Line plots with error bars

import pandas as pd
import matplotlib.pyplot as plt
from scipy.stats import sem

# This function takes an array of numbers and smoothes them out.
# Smoothing is useful for making plots a little easier to read.
def sliding_mean(data_array, window=5):
    data_array = array(data_array)
    new_list = []
    for i in range(len(data_array)):
        indices = range(max(i - window + 1, 0),
                        min(i + window + 1, len(data_array)))
        avg = 0
        for j in indices:
            avg += data_array[j]
        avg /= float(len(indices))
        new_list.append(avg)
        
    return array(new_list)

# Due to an agreement with the ChessGames.com admin, I cannot make the data
# for this plot publicly available. This function reads in and parses the
# chess data set into a tabulated pandas DataFrame.
chess_data = read_chess_data()

# These variables are where we put the years (x-axis), means (y-axis), and error bar values.
# We could just as easily replace the means with medians,
# and standard errors (SEMs) with standard deviations (STDs).
years = chess_data.groupby("Year").PlyCount.mean().keys()
mean_PlyCount = sliding_mean(chess_data.groupby("Year").PlyCount.mean().values,
                             window=10)
sem_PlyCount = sliding_mean(chess_data.groupby("Year").PlyCount.apply(sem).mul(1.96).values,
                            window=10)

# You typically want your plot to be ~1.33x wider than tall.
# Common sizes: (10, 7.5) and (12, 9)
plt.figure(figsize=(12, 9))

# Remove the plot frame lines. They are unnecessary chartjunk.
ax = plt.subplot(111)
ax.spines["top"].set_visible(False)
ax.spines["right"].set_visible(False)

# Ensure that the axis ticks only show up on the bottom and left of the plot.
# Ticks on the right and top of the plot are generally unnecessary chartjunk.
ax.get_xaxis().tick_bottom()
ax.get_yaxis().tick_left()

# Limit the range of the plot to only where the data is.
# Avoid unnecessary whitespace.
plt.ylim(63, 85)

# Make sure your axis ticks are large enough to be easily read.
# You don't want your viewers squinting to read your plot.
plt.xticks(range(1850, 2011, 20), fontsize=14)
plt.yticks(range(65, 86, 5), fontsize=14)

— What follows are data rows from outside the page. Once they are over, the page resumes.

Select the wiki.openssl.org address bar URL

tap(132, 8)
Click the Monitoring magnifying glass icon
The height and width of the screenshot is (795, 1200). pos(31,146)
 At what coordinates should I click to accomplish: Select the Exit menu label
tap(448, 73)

# Along the same vein, make sure your axis labels are large
# enough to be easily read as well. Make them slightly larger
# than your axis tick labels so they stand out.
plt.ylabel("Ply per Game", fontsize=16)

# Use matplotlib's fill_between() call to create error bars.
# Use the dark blue "#3F5D7D" as a nice fill color.
plt.fill_between(years, mean_PlyCount - sem_PlyCount,
                 mean_PlyCount + sem_PlyCount, color="#3F5D7D")

# Plot the means as a white line in between the error bars. 
# White stands out best against the dark blue.
plt.plot(years, mean_PlyCount, color="white", lw=2)

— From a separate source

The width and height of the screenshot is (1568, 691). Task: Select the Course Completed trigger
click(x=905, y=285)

# Make the title big enough so it spans the entire plot, but don't make it
# so big that it requires two lines to show.
plt.title("Chess games are getting longer", fontsize=22)

# Always include your data source(s) and copyright notice! And for your
# data sources, tell your viewers exactly where the data came from,
# preferably with a direct link to the data. Just telling your viewers
# that you used data from the "U.S. Census Bureau" is completely useless:
# the U.S. Census Bureau provides all kinds of data, so how are your
# viewers supposed to know which data set you used?
plt.xlabel("\nData source: www.ChessGames.com | "
           "Author: Randy Olson (randalolson.com / @randal_olson)", fontsize=10)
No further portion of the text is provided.